Annexe : mémo DSN/SMTP
Élément | Utilité | Exemple |
---|---|---|
Final-Recipient | Indique l’adresse qui a échoué | rfc822; utilisateur@domaine.fr |
Action | Statut de l’opération | failed , delayed , delivered |
Status | Code étendu normalisé | 5.1.1 , 4.4.1 , 2.0.0 |
Diagnostic-Code | Détail du serveur destinataire | smtp; 550 5.1.1 User unknown |
Received | Trace chaque saut | from mail.exemple.fr by mx.domaine.fr with ESMTPS |
Astuce : quand vous analysez une DSN, identifiez d’abord le code Status (classe 2/4/5), puis l’étape (RCPT vs DATA), et enfin la portée (un destinataire vs tout un domaine). Cette grille explique la quasi‑totalité des cas.

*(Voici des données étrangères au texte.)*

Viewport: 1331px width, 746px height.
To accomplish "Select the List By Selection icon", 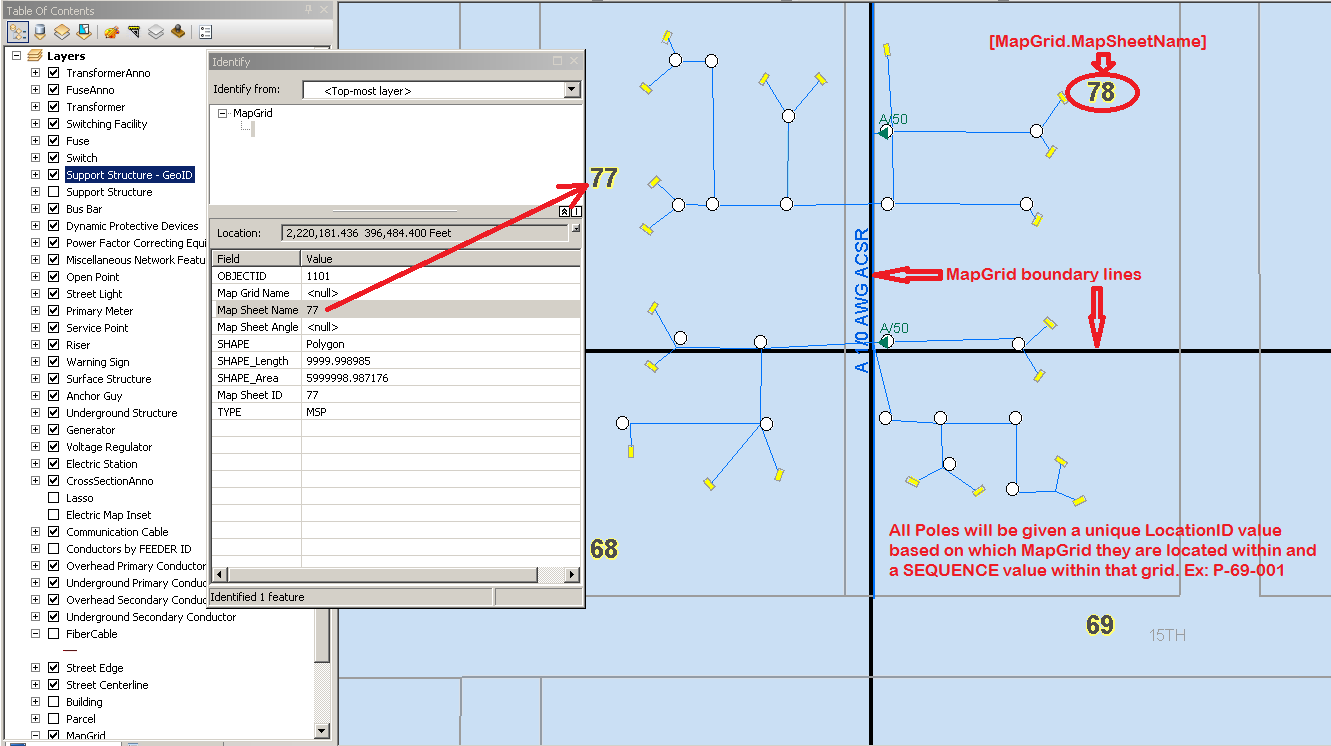I will click(82, 31).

Bonnes pratiques complémentaires (récapitulatif)
- Vérifiez régulièrement les listes de contacts et supprimez les doublons/alias obsolètes.
- Évitez de dépendre d’un seul canal pour les communications urgentes : e‑mail + messagerie instantanée.
- Standardisez des modèles sobres pour l’externe : moins de faux positifs antispam.
- Formez les équipes à reconnaître et à transmettre les en‑têtes complets lors d’un incident.
Message clé : « Un rebond sur un destinataire n’implique pas l’échec des autres. » Faites confiance aux journaux, pas aux intuitions.